August 20, 2012 by Rehana Jawadwala
This is by far my favourite yarn in my entire collection. A warm salmony pink that is feminine yet not girly. It’s also gorgeous to handle and work with, warm, coarse and pliable. I am slowly developing a very strong love for Shetland wool. So it’s little wonder I wanted to make something for myself with this yarn. Greedy, yes I know! But how decadent…
I started with a front panel for a vest. Now by this point I must confess – I hate measuring, anything. I am generally over confident that my approximations will be quite exact. And this from a scientist?! It’s just that measuring things means I can’t start knitting ASAP. So I casted on what I thought would be fine for my waist measurement and went to work. I love this little border pattern from Alice Starmore’s gorgeous Fairisle knitting book.
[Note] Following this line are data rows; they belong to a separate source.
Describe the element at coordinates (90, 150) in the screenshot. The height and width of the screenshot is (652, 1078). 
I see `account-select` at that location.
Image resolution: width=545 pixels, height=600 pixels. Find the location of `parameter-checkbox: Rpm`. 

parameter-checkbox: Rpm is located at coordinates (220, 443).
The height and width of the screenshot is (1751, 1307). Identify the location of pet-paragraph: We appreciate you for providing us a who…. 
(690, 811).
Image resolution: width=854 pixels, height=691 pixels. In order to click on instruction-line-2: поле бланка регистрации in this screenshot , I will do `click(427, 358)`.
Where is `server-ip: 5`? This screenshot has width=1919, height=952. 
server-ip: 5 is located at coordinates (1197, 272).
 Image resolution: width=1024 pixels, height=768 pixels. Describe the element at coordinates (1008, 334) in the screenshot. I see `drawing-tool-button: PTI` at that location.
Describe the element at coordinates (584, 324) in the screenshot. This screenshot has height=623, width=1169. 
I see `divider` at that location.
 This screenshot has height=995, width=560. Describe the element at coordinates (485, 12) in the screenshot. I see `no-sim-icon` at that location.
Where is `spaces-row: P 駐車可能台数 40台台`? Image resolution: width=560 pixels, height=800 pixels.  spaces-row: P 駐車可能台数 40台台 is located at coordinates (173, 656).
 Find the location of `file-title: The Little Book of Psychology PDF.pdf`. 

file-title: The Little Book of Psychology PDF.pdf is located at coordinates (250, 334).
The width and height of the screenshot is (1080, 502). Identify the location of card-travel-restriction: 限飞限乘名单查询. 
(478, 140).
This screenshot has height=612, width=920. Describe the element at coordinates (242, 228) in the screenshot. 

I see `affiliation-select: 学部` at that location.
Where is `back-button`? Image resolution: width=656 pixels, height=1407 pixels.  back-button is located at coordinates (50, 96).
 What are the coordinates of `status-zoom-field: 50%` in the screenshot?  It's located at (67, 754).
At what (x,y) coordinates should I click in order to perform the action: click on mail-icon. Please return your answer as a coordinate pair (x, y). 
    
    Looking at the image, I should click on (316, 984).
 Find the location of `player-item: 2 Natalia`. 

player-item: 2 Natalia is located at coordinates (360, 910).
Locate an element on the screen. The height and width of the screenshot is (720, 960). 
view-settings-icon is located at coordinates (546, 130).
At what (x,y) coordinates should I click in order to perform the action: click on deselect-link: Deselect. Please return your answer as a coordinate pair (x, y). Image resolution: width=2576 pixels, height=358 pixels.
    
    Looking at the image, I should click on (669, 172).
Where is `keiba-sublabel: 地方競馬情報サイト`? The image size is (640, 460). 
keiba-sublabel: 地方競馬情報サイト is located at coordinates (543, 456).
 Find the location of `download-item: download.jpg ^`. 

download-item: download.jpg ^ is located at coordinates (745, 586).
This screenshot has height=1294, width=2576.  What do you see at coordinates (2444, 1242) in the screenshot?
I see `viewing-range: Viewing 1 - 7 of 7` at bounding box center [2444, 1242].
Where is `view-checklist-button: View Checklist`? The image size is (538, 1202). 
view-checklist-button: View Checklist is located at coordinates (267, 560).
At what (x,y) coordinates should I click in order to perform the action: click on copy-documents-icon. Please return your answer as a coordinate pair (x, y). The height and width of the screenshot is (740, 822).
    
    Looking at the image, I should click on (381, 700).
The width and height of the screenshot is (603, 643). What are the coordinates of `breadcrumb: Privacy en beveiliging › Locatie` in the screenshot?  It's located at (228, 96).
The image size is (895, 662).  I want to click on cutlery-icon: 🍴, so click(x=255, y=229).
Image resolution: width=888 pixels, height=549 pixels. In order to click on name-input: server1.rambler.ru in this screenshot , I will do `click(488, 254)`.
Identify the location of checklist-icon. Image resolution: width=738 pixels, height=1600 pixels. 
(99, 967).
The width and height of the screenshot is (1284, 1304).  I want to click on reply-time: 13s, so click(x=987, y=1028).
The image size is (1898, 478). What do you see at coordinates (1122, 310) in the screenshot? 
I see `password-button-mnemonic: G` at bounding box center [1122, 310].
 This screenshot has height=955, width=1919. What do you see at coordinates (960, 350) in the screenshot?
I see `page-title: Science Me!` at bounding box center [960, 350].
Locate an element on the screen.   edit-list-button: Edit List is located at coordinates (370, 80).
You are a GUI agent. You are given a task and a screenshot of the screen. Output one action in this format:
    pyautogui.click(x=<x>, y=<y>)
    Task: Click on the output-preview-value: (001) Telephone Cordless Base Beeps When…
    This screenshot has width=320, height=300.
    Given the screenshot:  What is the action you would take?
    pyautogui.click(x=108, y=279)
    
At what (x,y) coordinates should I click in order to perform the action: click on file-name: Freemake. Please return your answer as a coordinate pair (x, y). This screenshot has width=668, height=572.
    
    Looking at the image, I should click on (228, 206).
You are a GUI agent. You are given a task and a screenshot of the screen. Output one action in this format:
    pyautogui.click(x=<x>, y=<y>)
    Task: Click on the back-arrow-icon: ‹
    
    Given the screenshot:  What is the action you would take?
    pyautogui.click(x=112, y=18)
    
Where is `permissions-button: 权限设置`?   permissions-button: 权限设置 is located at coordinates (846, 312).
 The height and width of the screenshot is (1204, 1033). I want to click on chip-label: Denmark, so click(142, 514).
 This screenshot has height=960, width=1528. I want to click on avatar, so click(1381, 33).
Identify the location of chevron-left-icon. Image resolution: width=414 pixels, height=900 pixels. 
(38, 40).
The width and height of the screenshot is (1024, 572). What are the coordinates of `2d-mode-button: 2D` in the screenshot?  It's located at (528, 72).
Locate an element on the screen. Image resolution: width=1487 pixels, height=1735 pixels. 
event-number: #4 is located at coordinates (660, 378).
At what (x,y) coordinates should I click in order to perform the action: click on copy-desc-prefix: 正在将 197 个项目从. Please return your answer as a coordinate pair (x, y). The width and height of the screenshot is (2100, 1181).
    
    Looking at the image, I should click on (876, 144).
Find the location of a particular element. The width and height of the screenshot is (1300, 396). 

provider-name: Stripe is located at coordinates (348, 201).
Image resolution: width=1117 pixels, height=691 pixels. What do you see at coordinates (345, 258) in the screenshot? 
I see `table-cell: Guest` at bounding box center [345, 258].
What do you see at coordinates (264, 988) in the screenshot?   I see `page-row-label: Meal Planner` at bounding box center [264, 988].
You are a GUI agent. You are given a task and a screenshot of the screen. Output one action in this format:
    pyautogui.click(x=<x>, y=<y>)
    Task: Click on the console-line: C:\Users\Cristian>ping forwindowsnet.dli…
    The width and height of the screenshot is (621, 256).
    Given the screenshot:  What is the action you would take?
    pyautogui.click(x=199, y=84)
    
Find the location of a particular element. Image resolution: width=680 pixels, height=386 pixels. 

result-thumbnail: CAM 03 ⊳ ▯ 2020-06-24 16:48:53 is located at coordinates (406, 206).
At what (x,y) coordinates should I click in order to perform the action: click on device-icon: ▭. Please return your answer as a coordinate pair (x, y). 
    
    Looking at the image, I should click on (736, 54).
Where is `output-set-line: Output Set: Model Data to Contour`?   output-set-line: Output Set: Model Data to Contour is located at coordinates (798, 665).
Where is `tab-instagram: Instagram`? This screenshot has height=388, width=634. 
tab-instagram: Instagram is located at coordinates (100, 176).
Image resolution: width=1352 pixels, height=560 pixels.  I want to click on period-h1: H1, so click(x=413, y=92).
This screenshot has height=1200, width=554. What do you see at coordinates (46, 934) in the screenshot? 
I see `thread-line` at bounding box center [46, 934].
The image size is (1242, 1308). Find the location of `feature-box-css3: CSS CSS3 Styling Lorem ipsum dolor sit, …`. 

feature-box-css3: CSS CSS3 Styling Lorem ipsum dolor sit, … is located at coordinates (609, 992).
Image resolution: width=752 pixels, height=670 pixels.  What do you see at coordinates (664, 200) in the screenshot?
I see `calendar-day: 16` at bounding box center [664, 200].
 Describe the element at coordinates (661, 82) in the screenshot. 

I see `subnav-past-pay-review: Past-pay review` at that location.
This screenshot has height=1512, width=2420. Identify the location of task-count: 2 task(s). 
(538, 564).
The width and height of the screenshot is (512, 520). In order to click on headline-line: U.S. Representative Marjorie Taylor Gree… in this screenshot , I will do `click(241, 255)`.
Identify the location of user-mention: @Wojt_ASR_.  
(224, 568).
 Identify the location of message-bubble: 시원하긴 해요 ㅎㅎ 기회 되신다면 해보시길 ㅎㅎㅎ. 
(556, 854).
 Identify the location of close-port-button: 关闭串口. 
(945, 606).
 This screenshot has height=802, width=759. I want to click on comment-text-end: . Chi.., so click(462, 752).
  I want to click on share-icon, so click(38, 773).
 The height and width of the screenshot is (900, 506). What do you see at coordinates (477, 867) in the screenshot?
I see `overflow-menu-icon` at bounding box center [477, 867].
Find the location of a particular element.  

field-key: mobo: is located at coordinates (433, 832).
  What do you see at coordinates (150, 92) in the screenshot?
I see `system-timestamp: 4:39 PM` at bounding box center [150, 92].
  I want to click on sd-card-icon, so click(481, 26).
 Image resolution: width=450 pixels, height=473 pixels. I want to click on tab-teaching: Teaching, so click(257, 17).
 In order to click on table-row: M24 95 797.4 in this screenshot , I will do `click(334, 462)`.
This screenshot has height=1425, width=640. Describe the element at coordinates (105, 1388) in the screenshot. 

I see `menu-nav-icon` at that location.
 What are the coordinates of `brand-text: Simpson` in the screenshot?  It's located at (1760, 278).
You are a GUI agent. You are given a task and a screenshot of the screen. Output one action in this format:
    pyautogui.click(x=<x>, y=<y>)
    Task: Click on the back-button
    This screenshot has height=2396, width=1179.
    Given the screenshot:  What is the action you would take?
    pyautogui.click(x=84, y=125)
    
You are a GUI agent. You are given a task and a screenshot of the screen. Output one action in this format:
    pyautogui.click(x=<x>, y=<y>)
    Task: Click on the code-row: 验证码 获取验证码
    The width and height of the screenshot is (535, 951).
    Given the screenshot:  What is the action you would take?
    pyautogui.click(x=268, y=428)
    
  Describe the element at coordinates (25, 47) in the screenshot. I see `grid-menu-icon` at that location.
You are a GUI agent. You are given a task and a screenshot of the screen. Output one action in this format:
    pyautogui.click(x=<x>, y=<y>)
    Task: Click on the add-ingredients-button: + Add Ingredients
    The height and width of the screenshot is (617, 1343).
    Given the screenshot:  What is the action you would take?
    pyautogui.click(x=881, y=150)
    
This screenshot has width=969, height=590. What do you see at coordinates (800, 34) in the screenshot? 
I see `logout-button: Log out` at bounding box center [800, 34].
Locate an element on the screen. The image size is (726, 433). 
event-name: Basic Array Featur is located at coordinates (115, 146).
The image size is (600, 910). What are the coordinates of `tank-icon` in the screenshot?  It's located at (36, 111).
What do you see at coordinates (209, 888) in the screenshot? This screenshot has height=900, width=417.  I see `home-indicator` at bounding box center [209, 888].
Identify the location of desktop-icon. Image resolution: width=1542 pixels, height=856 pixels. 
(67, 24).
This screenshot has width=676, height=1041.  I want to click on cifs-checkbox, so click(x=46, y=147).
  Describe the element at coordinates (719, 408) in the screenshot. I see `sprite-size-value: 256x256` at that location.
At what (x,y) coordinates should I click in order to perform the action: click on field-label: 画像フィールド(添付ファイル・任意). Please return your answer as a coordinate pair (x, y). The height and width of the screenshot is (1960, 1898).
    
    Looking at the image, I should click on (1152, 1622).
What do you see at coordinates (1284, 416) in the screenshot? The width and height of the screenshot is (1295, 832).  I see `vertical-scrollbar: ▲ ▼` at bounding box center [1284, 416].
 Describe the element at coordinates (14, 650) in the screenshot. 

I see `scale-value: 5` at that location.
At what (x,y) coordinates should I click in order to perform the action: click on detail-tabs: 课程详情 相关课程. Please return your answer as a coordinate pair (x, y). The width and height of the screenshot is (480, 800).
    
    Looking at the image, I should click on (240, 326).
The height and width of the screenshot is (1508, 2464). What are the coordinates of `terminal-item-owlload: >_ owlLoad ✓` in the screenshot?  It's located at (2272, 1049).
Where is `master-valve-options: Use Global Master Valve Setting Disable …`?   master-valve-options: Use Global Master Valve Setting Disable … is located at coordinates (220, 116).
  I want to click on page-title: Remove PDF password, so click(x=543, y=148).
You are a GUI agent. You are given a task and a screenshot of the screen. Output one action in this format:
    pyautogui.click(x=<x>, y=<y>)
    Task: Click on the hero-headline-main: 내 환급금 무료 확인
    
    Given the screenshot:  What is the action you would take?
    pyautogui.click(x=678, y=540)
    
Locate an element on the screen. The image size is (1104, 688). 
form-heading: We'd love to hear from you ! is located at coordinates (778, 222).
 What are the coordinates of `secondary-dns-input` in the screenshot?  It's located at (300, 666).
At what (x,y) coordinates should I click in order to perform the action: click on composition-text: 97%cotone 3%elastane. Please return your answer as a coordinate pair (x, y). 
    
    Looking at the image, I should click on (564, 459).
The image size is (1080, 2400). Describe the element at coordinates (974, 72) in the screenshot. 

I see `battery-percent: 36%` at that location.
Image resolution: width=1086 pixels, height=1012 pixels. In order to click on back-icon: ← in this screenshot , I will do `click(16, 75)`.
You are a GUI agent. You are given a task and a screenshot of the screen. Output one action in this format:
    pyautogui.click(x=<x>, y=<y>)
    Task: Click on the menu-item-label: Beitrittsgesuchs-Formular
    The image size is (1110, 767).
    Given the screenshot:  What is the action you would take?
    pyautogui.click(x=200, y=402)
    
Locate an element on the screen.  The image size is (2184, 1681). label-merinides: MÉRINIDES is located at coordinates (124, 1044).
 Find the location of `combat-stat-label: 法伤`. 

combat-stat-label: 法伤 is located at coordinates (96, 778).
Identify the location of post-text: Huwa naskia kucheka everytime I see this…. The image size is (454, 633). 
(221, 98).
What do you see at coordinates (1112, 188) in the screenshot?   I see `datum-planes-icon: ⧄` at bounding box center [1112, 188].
But soon I began to realise I was being rather optimistic about my cast on. I had a few options now, and one of them was unravel the whole thing and start again. But then the other problem that I wasn’t convinced I had enough yarn to make a vest for myself made me rethink the unraveling. Now here I display another unscientific nature of my personality. I buy yarns before I have any project in mind. In fact it almost always is the other way around, the yarn inspiring the project.
So I made the rookie decision to convert this vest panel into a beanie side panel. I was happy with its length if it were to transform into a beanie. So I set out and made a second panel exactly the same. Thus knitting my first beanie without any pattern help from the pros or circular needles.
Then I did the stupid thing of joining the two panels in flat!…
…realised this won’t work, and started watching some tutorials at last after eating my ego. It was at this point I knew that there was only one right thing to do, order a set of double pointed needles. I unravelled all the flat joining the top of the two panels, left the side joins intact. I then unravelled the two cast off rows and picked each stitch carefully on the double pointed needles.
Did I make sure I had equal stitches on each needles? Yes, approximately!
This is what I have now…
Phew! So have I learnt my lesson on making sure I know my measurements before starting? Well all I can say is, I have realised that the bigger and more ambitious the projects get the less of an escape route I will have If I don’t get more organised.